人車鉄道の歴史1 (70年代)

1976年(昭和51年)

 全国にも珍しい人が押す手押しの人車鉄道。当会におけるその始まりは、1976年の大学祭の展示で「人車鉄道」をテーマにしたことがきっかけでした。

 そして、当時の1年生の方の発案が、会員たちの「自分たちの手で実際に人が乗れるような鉄道を作りたい」という思いとなって触発し、「人車鉄道」という形で結実していくことになりました。大学祭のテーマとして人車鉄道が選定されたのは6月も半ば過ぎのこと、したがって大学祭までの準備期間はわずか4ヶ月あまりしかありませんでした。このわずかな期間で、全くのゼロから車両を製作し、線路まで調達してきた当時の会員達の積極性には驚かされます。

 初代の車両は、交通博物館(当時)に展示されていた松山人車(宮城県大崎市)に範を取り、車両中央部に出入り口を設置しコンパートメント型に座席を配置した小さな箱型の車両でした。形態としてはロープウェーのゴンドラに似ているものです。

 車輪・車軸といった足回りは、当時の会員の親戚の鉄工所に発注し、タバコ2ダースの謝礼で作っていただいたそうです。レールは栃木県佐野市の駒形石灰から6kgレールを無償で譲受し、枕木は5cm角の角材を切断した手作りのものでした。

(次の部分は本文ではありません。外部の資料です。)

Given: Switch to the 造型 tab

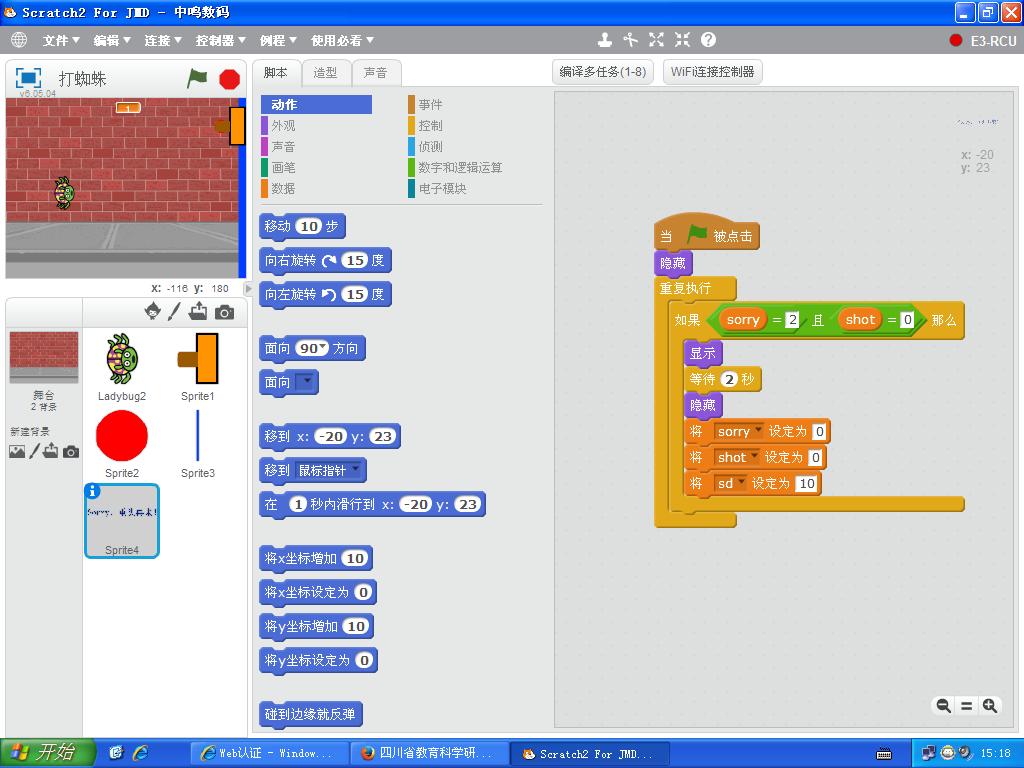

 人車初年度の路線延長は20mほど。現在よりも短い、本当にささやかなものでした。また、営業開始当初は無料でしたが、あまりの盛況ぶりに収拾がつかなくなったことから運賃10円をいただき、売上は大祭コンパに充てたそうです。

1977年(昭和52年)

 前年の車両はロープウェーのゴンドラのような、ささやかなものでしたが、この年はより「本物らしい鉄道」への志向が高まったために、車体を新造して2代目の車両を製作することになりました(台車及び台枠は前年のものを引き続き使用)。

 この時に作られた「細面で長方形の車体」という形態が、現在へと受け継がれる人車の車体の標準スタイルへとなっていきます。

 運賃は、この年から1979年まで20円となりました。

1979年(昭和54年)

 前年までは1976年に敷設した線路をそのまま撤去することもなく使っていたのですが、その年に線路の用地に駐車場を作ることになり、人車の線路は立ち退きを迫られます。

 そのため、この年から大学祭の直前に線路を敷設し、大祭終了後に撤去するという現在のスタイルが確立されました。

 また、この年は大学祭の後半2日での営業ながら集客面では大盛況を収めたのですが、途中で車軸が破損するという事故が発生。幸いにも折れたのは軸の端の方であったため、これまで外受けだった軸を中受けにするという応急措置で対処することができました。